── ENTRIES PROVIDED

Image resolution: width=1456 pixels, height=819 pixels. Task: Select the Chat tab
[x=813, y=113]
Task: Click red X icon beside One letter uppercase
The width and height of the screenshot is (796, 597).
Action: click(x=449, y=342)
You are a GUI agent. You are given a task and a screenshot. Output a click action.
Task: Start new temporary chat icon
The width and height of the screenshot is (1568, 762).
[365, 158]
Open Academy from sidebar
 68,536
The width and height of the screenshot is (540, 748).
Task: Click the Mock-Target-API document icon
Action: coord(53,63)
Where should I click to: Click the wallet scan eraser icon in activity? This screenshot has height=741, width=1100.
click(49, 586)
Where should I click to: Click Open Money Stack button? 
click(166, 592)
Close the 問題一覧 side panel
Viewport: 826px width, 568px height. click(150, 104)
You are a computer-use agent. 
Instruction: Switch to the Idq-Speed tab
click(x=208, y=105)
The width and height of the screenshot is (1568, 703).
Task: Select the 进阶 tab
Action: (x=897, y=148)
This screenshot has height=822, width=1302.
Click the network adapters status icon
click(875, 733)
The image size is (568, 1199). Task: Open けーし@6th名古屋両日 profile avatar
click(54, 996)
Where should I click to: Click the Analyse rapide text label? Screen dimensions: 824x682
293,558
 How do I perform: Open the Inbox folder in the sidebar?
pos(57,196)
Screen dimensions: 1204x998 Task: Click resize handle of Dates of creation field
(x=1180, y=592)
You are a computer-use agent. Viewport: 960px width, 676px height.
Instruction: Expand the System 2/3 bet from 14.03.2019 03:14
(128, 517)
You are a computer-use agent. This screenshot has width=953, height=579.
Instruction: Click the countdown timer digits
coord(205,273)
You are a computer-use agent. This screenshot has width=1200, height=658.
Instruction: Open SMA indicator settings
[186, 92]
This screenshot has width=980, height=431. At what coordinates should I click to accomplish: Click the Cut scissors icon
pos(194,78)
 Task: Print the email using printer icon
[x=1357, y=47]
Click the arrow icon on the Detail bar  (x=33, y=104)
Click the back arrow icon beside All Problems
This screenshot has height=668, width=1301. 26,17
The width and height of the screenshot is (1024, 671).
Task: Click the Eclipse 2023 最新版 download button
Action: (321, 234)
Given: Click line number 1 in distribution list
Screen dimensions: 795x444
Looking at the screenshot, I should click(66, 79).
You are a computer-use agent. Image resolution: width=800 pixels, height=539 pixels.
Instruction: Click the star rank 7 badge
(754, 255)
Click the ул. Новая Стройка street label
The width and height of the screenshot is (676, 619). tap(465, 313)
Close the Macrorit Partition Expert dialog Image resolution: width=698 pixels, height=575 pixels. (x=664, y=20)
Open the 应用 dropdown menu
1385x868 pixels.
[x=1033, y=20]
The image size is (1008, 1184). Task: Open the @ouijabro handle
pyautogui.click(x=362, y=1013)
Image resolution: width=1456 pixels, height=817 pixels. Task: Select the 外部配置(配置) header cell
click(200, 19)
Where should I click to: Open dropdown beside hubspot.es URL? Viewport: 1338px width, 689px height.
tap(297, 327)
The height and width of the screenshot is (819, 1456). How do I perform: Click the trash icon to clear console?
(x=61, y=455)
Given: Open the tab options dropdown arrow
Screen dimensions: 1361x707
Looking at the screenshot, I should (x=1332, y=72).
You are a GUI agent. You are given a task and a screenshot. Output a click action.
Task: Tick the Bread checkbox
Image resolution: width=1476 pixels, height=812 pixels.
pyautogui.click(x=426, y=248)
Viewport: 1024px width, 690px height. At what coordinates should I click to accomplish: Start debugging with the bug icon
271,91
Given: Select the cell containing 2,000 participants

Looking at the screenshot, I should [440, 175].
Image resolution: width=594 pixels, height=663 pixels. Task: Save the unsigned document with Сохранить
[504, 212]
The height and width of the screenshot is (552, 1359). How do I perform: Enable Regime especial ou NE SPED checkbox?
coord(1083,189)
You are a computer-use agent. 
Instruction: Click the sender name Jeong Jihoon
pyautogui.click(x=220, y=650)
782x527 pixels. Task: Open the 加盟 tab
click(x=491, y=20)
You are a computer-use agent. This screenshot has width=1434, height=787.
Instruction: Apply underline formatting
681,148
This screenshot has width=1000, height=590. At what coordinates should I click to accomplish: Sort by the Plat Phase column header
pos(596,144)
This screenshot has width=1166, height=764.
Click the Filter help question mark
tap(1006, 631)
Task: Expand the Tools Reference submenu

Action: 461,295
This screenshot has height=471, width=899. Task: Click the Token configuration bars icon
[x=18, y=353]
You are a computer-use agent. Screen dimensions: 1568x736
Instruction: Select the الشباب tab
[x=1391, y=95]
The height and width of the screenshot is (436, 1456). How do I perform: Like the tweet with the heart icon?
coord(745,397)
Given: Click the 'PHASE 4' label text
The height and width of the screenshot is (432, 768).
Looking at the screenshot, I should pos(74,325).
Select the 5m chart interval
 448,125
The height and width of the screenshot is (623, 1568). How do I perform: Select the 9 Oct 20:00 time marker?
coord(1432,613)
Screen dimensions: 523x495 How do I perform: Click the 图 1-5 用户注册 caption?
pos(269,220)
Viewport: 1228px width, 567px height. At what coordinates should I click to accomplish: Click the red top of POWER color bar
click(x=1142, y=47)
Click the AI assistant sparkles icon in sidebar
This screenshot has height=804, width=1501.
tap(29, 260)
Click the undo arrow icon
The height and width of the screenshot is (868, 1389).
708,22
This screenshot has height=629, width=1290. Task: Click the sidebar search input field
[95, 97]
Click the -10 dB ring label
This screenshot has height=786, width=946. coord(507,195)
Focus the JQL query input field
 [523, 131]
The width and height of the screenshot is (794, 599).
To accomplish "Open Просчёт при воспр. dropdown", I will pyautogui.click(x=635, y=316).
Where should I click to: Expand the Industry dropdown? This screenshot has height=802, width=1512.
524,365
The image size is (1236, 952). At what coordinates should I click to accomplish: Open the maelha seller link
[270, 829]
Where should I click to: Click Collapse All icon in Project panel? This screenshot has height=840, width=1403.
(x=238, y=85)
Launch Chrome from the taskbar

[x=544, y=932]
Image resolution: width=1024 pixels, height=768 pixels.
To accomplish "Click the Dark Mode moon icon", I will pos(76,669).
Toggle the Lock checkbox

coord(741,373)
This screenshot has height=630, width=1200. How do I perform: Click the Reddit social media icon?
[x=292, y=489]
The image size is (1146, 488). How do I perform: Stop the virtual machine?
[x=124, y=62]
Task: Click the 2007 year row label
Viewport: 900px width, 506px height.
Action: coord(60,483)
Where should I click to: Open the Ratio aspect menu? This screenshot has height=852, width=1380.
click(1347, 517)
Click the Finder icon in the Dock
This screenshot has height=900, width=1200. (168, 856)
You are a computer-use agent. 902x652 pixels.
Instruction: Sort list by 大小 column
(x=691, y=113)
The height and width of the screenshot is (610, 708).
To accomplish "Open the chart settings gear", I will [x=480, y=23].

────

■ THE TASK ■
Turn every line of the listing into a JSON list of strings, with one string per line and blank lines left out.

■ EXPECTED OUTPUT ■
[
  "Image resolution: width=1456 pixels, height=819 pixels. Task: Select the Chat tab",
  "[x=813, y=113]",
  "Task: Click red X icon beside One letter uppercase",
  "The width and height of the screenshot is (796, 597).",
  "Action: click(x=449, y=342)",
  "You are a GUI agent. You are given a task and a screenshot. Output a click action.",
  "Task: Start new temporary chat icon",
  "The width and height of the screenshot is (1568, 762).",
  "[365, 158]",
  "Open Academy from sidebar",
  " 68,536",
  "The width and height of the screenshot is (540, 748).",
  "Task: Click the Mock-Target-API document icon",
  "Action: coord(53,63)",
  "Where should I click to: Click the wallet scan eraser icon in activity? This screenshot has height=741, width=1100.",
  "click(49, 586)",
  "Where should I click to: Click Open Money Stack button? ",
  "click(166, 592)",
  "Close the 問題一覧 side panel",
  "Viewport: 826px width, 568px height. click(150, 104)",
  "You are a computer-use agent. ",
  "Instruction: Switch to the Idq-Speed tab",
  "click(x=208, y=105)",
  "The width and height of the screenshot is (1568, 703).",
  "Task: Select the 进阶 tab",
  "Action: (x=897, y=148)",
  "This screenshot has height=822, width=1302.",
  "Click the network adapters status icon",
  "click(875, 733)",
  "The image size is (568, 1199). Task: Open けーし@6th名古屋両日 profile avatar",
  "click(54, 996)",
  "Where should I click to: Click the Analyse rapide text label? Screen dimensions: 824x682",
  "293,558",
  " How do I perform: Open the Inbox folder in the sidebar?",
  "pos(57,196)",
  "Screen dimensions: 1204x998 Task: Click resize handle of Dates of creation field",
  "(x=1180, y=592)",
  "You are a computer-use agent. Viewport: 960px width, 676px height.",
  "Instruction: Expand the System 2/3 bet from 14.03.2019 03:14",
  "(128, 517)",
  "You are a computer-use agent. This screenshot has width=953, height=579.",
  "Instruction: Click the countdown timer digits",
  "coord(205,273)",
  "You are a computer-use agent. This screenshot has width=1200, height=658.",
  "Instruction: Open SMA indicator settings",
  "[186, 92]",
  "This screenshot has width=980, height=431. At what coordinates should I click to accomplish: Click the Cut scissors icon",
  "pos(194,78)",
  " Task: Print the email using printer icon",
  "[x=1357, y=47]",
  "Click the arrow icon on the Detail bar  (x=33, y=104)",
  "Click the back arrow icon beside All Problems",
  "This screenshot has height=668, width=1301. 26,17",
  "The width and height of the screenshot is (1024, 671).",
  "Task: Click the Eclipse 2023 最新版 download button",
  "Action: (321, 234)",
  "Given: Click line number 1 in distribution list",
  "Screen dimensions: 795x444",
  "Looking at the screenshot, I should click(66, 79).",
  "You are a computer-use agent. Image resolution: width=800 pixels, height=539 pixels.",
  "Instruction: Click the star rank 7 badge",
  "(754, 255)",
  "Click the ул. Новая Стройка street label",
  "The width and height of the screenshot is (676, 619). tap(465, 313)",
  "Close the Macrorit Partition Expert dialog Image resolution: width=698 pixels, height=575 pixels. (x=664, y=20)",
  "Open the 应用 dropdown menu",
  "1385x868 pixels.",
  "[x=1033, y=20]",
  "The image size is (1008, 1184). Task: Open the @ouijabro handle",
  "pyautogui.click(x=362, y=1013)",
  "Image resolution: width=1456 pixels, height=817 pixels. Task: Select the 外部配置(配置) header cell",
  "click(200, 19)",
  "Where should I click to: Open dropdown beside hubspot.es URL? Viewport: 1338px width, 689px height.",
  "tap(297, 327)",
  "The height and width of the screenshot is (819, 1456). How do I perform: Click the trash icon to clear console?",
  "(x=61, y=455)",
  "Given: Open the tab options dropdown arrow",
  "Screen dimensions: 1361x707",
  "Looking at the screenshot, I should (x=1332, y=72).",
  "You are a GUI agent. You are given a task and a screenshot. Output a click action.",
  "Task: Tick the Bread checkbox",
  "Image resolution: width=1476 pixels, height=812 pixels.",
  "pyautogui.click(x=426, y=248)",
  "Viewport: 1024px width, 690px height. At what coordinates should I click to accomplish: Start debugging with the bug icon",
  "271,91",
  "Given: Select the cell containing 2,000 participants",
  "Looking at the screenshot, I should [440, 175].",
  "Image resolution: width=594 pixels, height=663 pixels. Task: Save the unsigned document with Сохранить",
  "[504, 212]",
  "The height and width of the screenshot is (552, 1359). How do I perform: Enable Regime especial ou NE SPED checkbox?",
  "coord(1083,189)",
  "You are a computer-use agent. ",
  "Instruction: Click the sender name Jeong Jihoon",
  "pyautogui.click(x=220, y=650)",
  "782x527 pixels. Task: Open the 加盟 tab",
  "click(x=491, y=20)",
  "You are a computer-use agent. This screenshot has width=1434, height=787.",
  "Instruction: Apply underline formatting",
  "681,148",
  "This screenshot has width=1000, height=590. At what coordinates should I click to accomplish: Sort by the Plat Phase column header",
  "pos(596,144)",
  "This screenshot has width=1166, height=764.",
  "Click the Filter help question mark",
  "tap(1006, 631)",
  "Task: Expand the Tools Reference submenu",
  "Action: 461,295",
  "This screenshot has height=471, width=899. Task: Click the Token configuration bars icon",
  "[x=18, y=353]",
  "You are a computer-use agent. Screen dimensions: 1568x736",
  "Instruction: Select the الشباب tab",
  "[x=1391, y=95]",
  "The height and width of the screenshot is (436, 1456). How do I perform: Like the tweet with the heart icon?",
  "coord(745,397)",
  "Given: Click the 'PHASE 4' label text",
  "The height and width of the screenshot is (432, 768).",
  "Looking at the screenshot, I should pos(74,325).",
  "Select the 5m chart interval",
  " 448,125",
  "The height and width of the screenshot is (623, 1568). How do I perform: Select the 9 Oct 20:00 time marker?",
  "coord(1432,613)",
  "Screen dimensions: 523x495 How do I perform: Click the 图 1-5 用户注册 caption?",
  "pos(269,220)",
  "Viewport: 1228px width, 567px height. At what coordinates should I click to accomplish: Click the red top of POWER color bar",
  "click(x=1142, y=47)",
  "Click the AI assistant sparkles icon in sidebar",
  "This screenshot has height=804, width=1501.",
  "tap(29, 260)",
  "Click the undo arrow icon",
  "The height and width of the screenshot is (868, 1389).",
  "708,22",
  "This screenshot has height=629, width=1290. Task: Click the sidebar search input field",
  "[95, 97]",
  "Click the -10 dB ring label",
  "This screenshot has height=786, width=946. coord(507,195)",
  "Focus the JQL query input field",
  " [523, 131]",
  "The width and height of the screenshot is (794, 599).",
  "To accomplish \"Open Просчёт при воспр. dropdown\", I will pyautogui.click(x=635, y=316).",
  "Where should I click to: Expand the Industry dropdown? This screenshot has height=802, width=1512.",
  "524,365",
  "The image size is (1236, 952). At what coordinates should I click to accomplish: Open the maelha seller link",
  "[270, 829]",
  "Where should I click to: Click Collapse All icon in Project panel? This screenshot has height=840, width=1403.",
  "(x=238, y=85)",
  "Launch Chrome from the taskbar",
  "[x=544, y=932]",
  "Image resolution: width=1024 pixels, height=768 pixels.",
  "To accomplish \"Click the Dark Mode moon icon\", I will pos(76,669).",
  "Toggle the Lock checkbox",
  "coord(741,373)",
  "This screenshot has height=630, width=1200. How do I perform: Click the Reddit social media icon?",
  "[x=292, y=489]",
  "The image size is (1146, 488). How do I perform: Stop the virtual machine?",
  "[x=124, y=62]",
  "Task: Click the 2007 year row label",
  "Viewport: 900px width, 506px height.",
  "Action: coord(60,483)",
  "Where should I click to: Open the Ratio aspect menu? This screenshot has height=852, width=1380.",
  "click(1347, 517)",
  "Click the Finder icon in the Dock",
  "This screenshot has height=900, width=1200. (168, 856)",
  "You are a computer-use agent. 902x652 pixels.",
  "Instruction: Sort list by 大小 column",
  "(x=691, y=113)",
  "The height and width of the screenshot is (610, 708).",
  "To accomplish \"Open the chart settings gear\", I will [x=480, y=23]."
]